| TEXT EXTRACT |
------------------------------

Key Points
- Know the importance of training, validation, and test sets to prevent bias
- The difference between random and real effects that can impact performance
- How to split data to measure different model performance
- k-Fold Cross-validation for training and validation
Introduction
In data science, model validation is a process to measure the machine learning reliability to accurately predict the outcome while preventing possible biases. This process includes using different sets for training the model and another portion for validation and testing. That said, splitting the dataset into a different portion for each aspect of the said phase (training, validation, and test) is the law to properly build a good model, and make judgments about its accuracy. This will also combat having a too-optimistic result such as high prediction accuracy due to patterns caused by random effects from the training data.
There are two types of patterns. There is a real effect, which is derived from the real relationship between attributes and the response. There is a random effect, which seems to be real but actually just a random chance. However, it is important to note that when fitting a model from a training set, both the real effect and random effect are present. This is because the former (real effect) is the same for all datasets while the latter (random effect) is different for all datasets. This also means that when a different data (new | test data) is used, only the real effect is present, and the random effect is different which leads the model to have a lower performance result versus when it is in the training set.
Example Scenario
Let’s say that I am investigating the top 10 log of session counts in my Porta SFTP Server with the highest rates to possibly predict what day and when the session most occurred.
Day | Session Rates |
Friday | 17 |
Monday | 11 |
Saturday | 8 |
Sunday | 9 |
Thursday | 7 |
Tuesday | 10 |
Wednesday | 4 |
Friday | 13 |
Monday | 9 |
Saturday | 5 |
Imagine that the aggregated data from the table is affected by e.g. business partners/associates (clients) demands (urges) to login to the SFTP Server during the week. A reason could be that in the recent week, different clients weren’t able to log in to the server due to SFTP Server downtime, etc., which resulting those session counts rising the following day (happened by random chance). That said, this is why the same data cannot be used for both training and testing to counteract the random effect.
Measuring Model Performance
If you only measuring one model (not measuring / comparing different types of models), you only need two sets. A larger set to fit the model and the smaller set to measure its effectiveness.
- The 90 percent will be used to fit the model; and
- The 80 percent will be used to validate the effectiveness.

------------------------------

| MATERIAL PROVIDED |
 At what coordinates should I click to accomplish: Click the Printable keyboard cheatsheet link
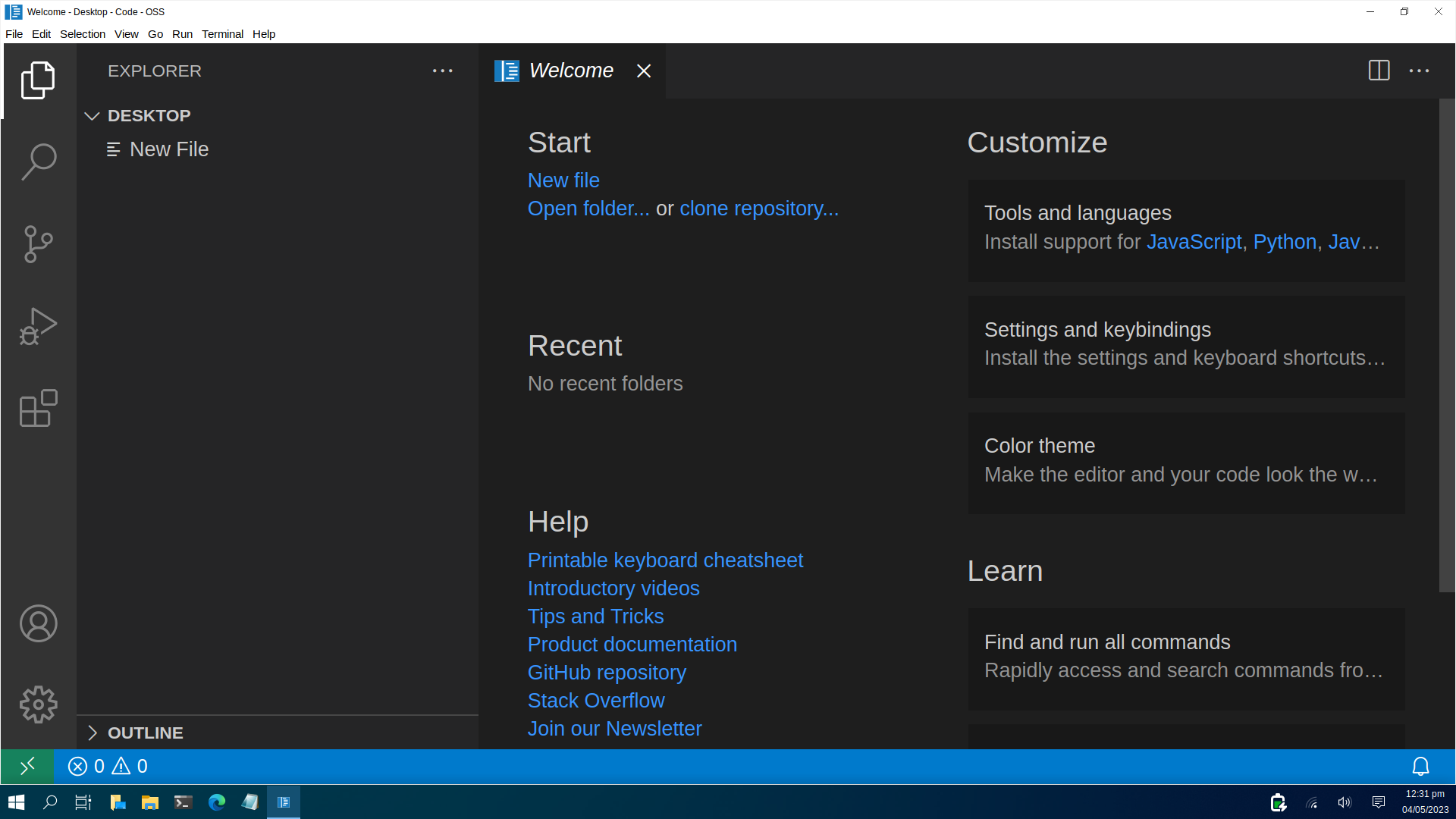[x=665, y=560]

------------------------------

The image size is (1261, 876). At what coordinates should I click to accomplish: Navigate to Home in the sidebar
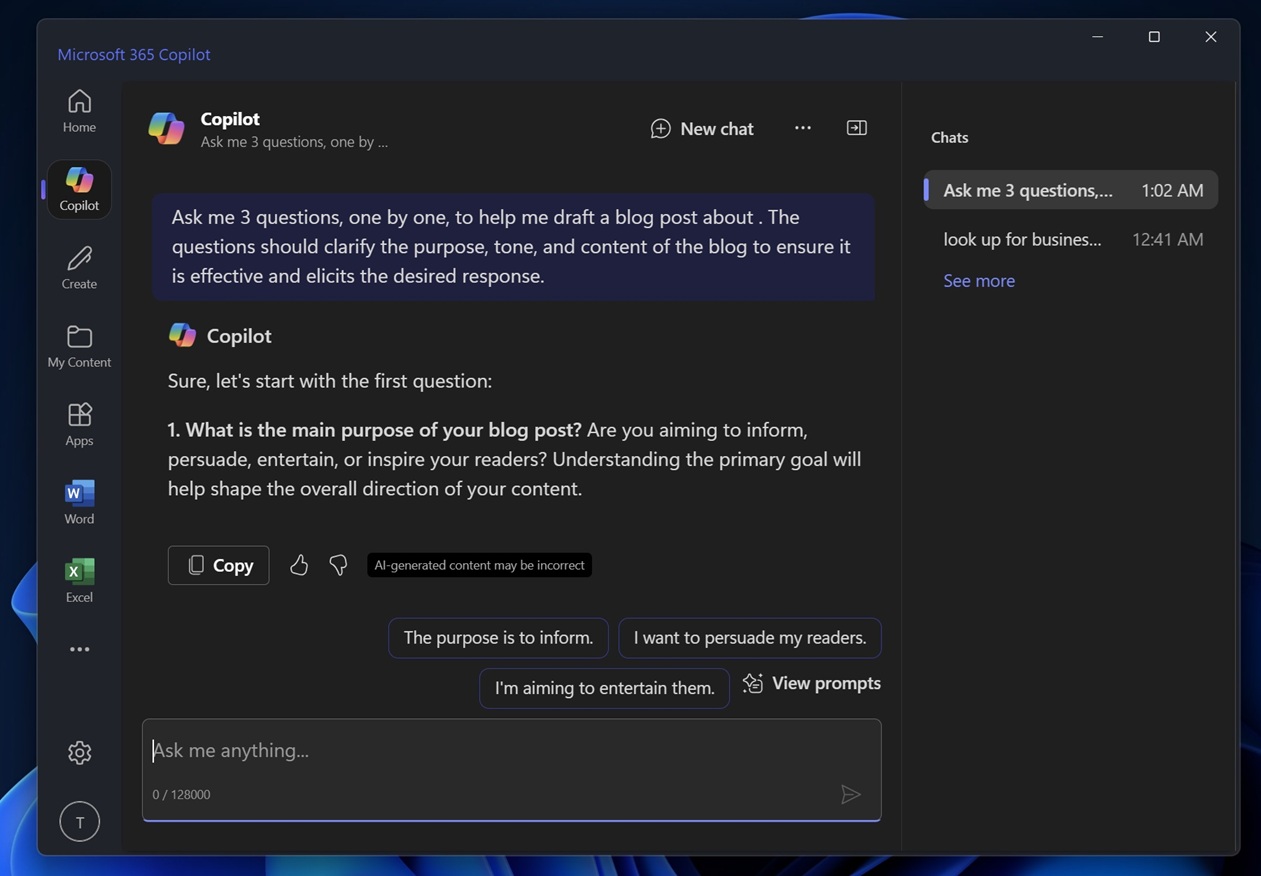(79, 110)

------------------------------

Carry on the model validation article from its final line. The data bears no relation to the model validation article.

| TASK OUTPUT |
Thus, this will help to make a judgment on the accuracy or performance of the model. If there is any uniquely random effect that is present inherited from the training set, this will not be counted as a benefit as we only use the 80% for the validation to measure its effectiveness.
Comparing & Choosing Model
Suppose you build different models using the common classifier machine learning algorithm Support Vector Machine (SVM) and K-Nearest Neighbors (KNN).
Sample of 4 Models Performance from KNN and SVM
Model 1 | Model 2 | Model 3 | Model 4 | |
SVM | 94/100 | 98/100 | 90/100 | 90/100 |
KNN | 92/100 | 94/100 | 87/100 | 95/100 |
The answer is no. While using Training and Validation sets alone can be reasonably fine when estimating just one model’s accuracy, comparing different models is not. This is because it is unavoidable that the observed accuracy from the high-performing model is equated with the real quality + random effects. This means that the model is most likely to have above-average random effects which leads to being too optimistic.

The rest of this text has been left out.